It’s that time of year again – MMS! I always get so energized hanging out with customers for a week to hear what we’re doing well, and what we’re NOT doing so well! Either way – the learning and the camaraderie is what keeps us all doing what we do – which is striving to build KILLER enterprise management software.
However, this year is a bit different – as this is the first detailed, public unveiling of ConfigMgr V.Next to the world. One of the key things you’ve heard about the past couple years is this initiative around “User Centric”. At its heart, “user centric” is really about retooling all of our management disciplines that apply to devices servicing users, to adjust for the major changes we’ll see in our enterprise end-users in the next 5+ years. There is a ton of research on the demographic shifts in the workplace, so I won’t bore you with that here. The easiest way to think about it is this: “what are you going to do when today’s high school and college students become the mainstream end-users in the company you work for?”. For those of you my age, this hits home even more when you ask, “what will it be like when my kids are my customers?”. It’s kinda daunting, isn’t it! They’re ultra-mobile, they work from anywhere on any kind of device, and they have a certain expectation of what technology should do for them. They’re not IT Pros (no Regedit or PowerShell!) – but they’re technologically “comfortable” and have a set of expectations of technology from their “at home” world that they want to see in their “at work” world. Or, better yet – little or no separation between the 2! “Work/Life Balance” has now become “Work/Life Integration”. J
There are a lot of characteristics of a “user centric” system – I’ll blog more about those in the upcoming weeks. You’ll hear lots about relationships, impact, rules, and intent! But, here, I want to focus on the elements of Configuration Manager V.Next that really enable the user centric delivery of resources. In V.Next – it’s primarily focused on user centric application delivery. What we wanted to do was make a set of promises to end-users and administrators alike about how they can deliver applications in a user centric way. To be TRULY user centric, let’s start with our end-user! Our main promise to them in this release is a user-centric experience that matches their skills and expectations. A good deal of this is around a brand new software catalog. The concept of a software catalog is not new – but what we’ve done is changed the back-end for ConfigMgr to allow it to interact with ConfigMgr for install on demand software. This can be either pre-approved or include approval so users get apps when it makes business sense. A lot of the rest of our user centric work for the end-user is around allowing the end-user more visibility and control in how they receive applications. They will have the ability to set some of their own preferences for how/when software should be installed for them. “These are my normal business hours – don’t install software during that time”. This will extend to notification behaviors as well – so the user can receive applications with less impact.
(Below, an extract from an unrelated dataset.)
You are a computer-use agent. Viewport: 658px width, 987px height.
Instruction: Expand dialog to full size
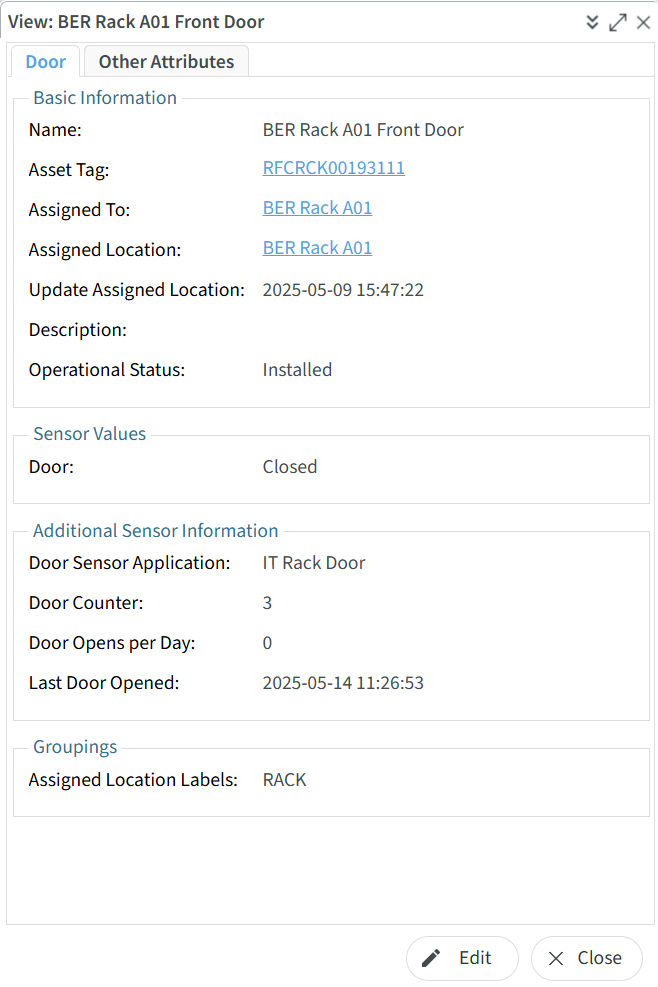click(618, 22)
Our other promises apply to our 15 year customer – the administrator. For the admin, our first promise is allowing them to “think user first” in all that they do. This is MUCH more than just user targeting – it’s being able to reflect the relationship of apps to users throughout the entire process of delivering applications, and even managing their settings. A key feature for this is called User Device Affinity. Kind of a tech name that says we keep track of machines and their users in a way that we can determine if a device is a “primary device” for a user, or a user is a “primary user” of that device, and we can use that in better delivering software. We can use it as a rule so that we, “only install this software for a user that is a primary user on this device”. This way, we prevent users from roaming around and accidentally installing software on every device they use. We can also use it to deploy software at midnight, using Wake on LAN. Hard to target users when no user is logged on! But we can now use this relationship to force deploy software to users, even when that user is not logged on – and not require the administrator to change and target the machines. That’s thinking user first!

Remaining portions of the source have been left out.